The fourth week in September marks Gender Equality Week in Canada. It was officially recognized by the passing of Bill C-309, the Gender Equality Week Act in 2018.

It’s a week that gives us an opportunity to celebrate the contributions of women and non-binary or gender diverse communities in advancing gender equality, while highlighting the work that still needs to be done to make gender parity a reality in the workplace.


This year’s theme, Advancing Gender Equality for all, reminds us that gender equality not only benefits employers, a recent study illustrated that bridging the gender equality gap in the workplace could boost Canada’s economy by $150 billion. But everyone.

For HR professionals, any efforts to progress gender parity must prioritize intersectionality in the workplace to be inclusive.

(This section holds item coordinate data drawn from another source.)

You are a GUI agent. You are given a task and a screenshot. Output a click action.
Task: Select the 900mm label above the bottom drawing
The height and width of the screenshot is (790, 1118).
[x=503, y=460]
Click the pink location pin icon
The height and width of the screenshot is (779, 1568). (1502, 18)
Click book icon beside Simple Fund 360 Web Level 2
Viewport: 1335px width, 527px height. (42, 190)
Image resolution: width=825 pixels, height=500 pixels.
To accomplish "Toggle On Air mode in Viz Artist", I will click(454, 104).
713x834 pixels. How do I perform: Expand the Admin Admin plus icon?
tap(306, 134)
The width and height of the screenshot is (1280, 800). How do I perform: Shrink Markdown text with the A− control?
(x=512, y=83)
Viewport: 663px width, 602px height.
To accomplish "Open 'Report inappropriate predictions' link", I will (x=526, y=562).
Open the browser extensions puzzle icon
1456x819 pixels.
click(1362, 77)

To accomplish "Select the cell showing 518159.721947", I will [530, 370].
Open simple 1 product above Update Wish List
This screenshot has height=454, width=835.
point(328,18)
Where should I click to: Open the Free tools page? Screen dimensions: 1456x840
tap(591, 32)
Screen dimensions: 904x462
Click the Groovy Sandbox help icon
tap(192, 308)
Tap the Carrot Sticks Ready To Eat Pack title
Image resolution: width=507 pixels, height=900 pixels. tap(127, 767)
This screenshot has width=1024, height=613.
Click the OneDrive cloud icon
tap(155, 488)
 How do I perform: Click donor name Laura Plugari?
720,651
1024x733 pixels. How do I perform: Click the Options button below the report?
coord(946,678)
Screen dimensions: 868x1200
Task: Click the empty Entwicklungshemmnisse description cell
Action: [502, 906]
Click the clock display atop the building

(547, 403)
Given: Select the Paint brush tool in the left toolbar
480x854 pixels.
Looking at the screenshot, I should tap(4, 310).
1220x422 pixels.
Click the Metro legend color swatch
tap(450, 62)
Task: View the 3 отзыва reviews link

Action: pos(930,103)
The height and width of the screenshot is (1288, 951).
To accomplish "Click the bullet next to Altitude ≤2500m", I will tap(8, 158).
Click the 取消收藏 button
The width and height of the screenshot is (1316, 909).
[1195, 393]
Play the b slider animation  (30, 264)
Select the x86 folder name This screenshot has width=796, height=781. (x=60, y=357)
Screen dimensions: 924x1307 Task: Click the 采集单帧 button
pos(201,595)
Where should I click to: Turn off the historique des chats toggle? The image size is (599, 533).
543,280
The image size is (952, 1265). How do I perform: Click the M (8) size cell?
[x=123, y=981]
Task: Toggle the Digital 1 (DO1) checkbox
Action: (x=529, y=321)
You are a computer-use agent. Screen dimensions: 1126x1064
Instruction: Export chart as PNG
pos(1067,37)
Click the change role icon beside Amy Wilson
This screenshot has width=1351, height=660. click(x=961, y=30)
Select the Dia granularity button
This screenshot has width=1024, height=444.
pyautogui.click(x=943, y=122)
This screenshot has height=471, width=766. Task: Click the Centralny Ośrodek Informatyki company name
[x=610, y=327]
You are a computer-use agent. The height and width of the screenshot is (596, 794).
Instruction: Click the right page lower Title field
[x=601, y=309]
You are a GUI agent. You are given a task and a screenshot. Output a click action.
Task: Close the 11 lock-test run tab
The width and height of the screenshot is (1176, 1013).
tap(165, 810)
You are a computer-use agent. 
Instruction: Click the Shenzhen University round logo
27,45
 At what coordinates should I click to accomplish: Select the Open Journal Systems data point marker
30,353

Addressing the gender parity gap at work:

Many HR professionals already have policies and practices in place to support women, gender non-conforming individuals and gender diverse workers. But for every organization, there are still steps we can take to ensure pathways to leadership, growth and opportunities are open to everyone.

Here are a few tips:

  1. Strengthen inclusive hiring practices. Organizations can set diversity targets, require unconscious bias training for staff (especially those involved in hiring or performance reviews), ensure managers are equipped to support employees and make sure evaluation criteria is clear and consistent.
  2. Assume that trans and non-binary individuals are in your workforce even when they are not visible. It’s a good way to see if your organization’s policies and measures are truly inclusive.
  3. Examine gender bias in pay. The gender pay gap is far from being closed but HR professionals can level the playing field by being transparent about wages and ensuring access to paid leave, for example.
  4. Review your input. Evaluate the amount of input that women, non-conforming and gender diverse individuals have in your organization and note where they can get more involved in decision-making.